- Type: Group
- Sub-units: Speeton Clay, Hunstanton Formation, Spilsby Sandstone (onshore UK); Valhall Formation, Carrack Formation, Rødby Formation (UK Central and Northern North Sea); Valhall Formation, Carrack Formation, Red Chalk (UK Southern North Sea); Åsgard Formation, Tuxen Formation, Mime Formation, Sola Formation, Rødby Formation, Agat Formation (Norwegian North Sea); Lyr Formation, Lange Formation, Lysing Formation (Norwegian Sea); Valhall Formation, Tuxen Formation, Sola Formation, Rødby Formation (Danish Central Graben)
- Underlies: Chalk Group (onshore UK and UK North Sea); Shetland Group (UK North Sea, Norwegian North Sea, Norwegian Sea)
- Overlies: Ancholme Group^{[citation needed]} (onshore UK), Kimmeridge Clay Formation (UK North Sea), Draupne Formation, Mandal Formation, Flekkefjord Formation (Norwegian North Sea), Farsund Formation (Danish Central Graben)
- Thickness: >700 m (6506/12-4 well); >1370 m (210/15b-4 well)

Lithology
- Primary: Mudstone, calcareous mudstone
- Other: Limestone, siltstone, sandstone

Location
- Region: England, North Sea, Norwegian Sea
- Country: United Kingdom, Norway, Denmark
- Extent: North Sea, Norwegian Sea

Type section
- Named for: Cromer Knoll buoy
- Named by: Rhys (1974)

= Cromer Knoll Group =

Geological group

The Cromer Knoll Group is a geological group of Early Cretaceous age, found at outcrop in eastern England and developed extensively beneath the North Sea in the UK, Norwegian and Danish sectors and in the Norwegian Sea.
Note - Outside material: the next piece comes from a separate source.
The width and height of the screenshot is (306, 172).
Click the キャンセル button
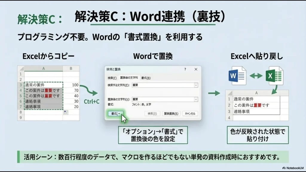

It preserves fossils dating back to the Early Cretaceous period.

==Distribution==
The Cromer Knoll Group is recognised locally onshore Eastern England and over a wide area of the North Sea and Norwegian sea. In the Southern North Sea it is found throughout the UK sector and the Danish Central Graben. In the Netherlands sector the equivalent unit is the Rijnland Group.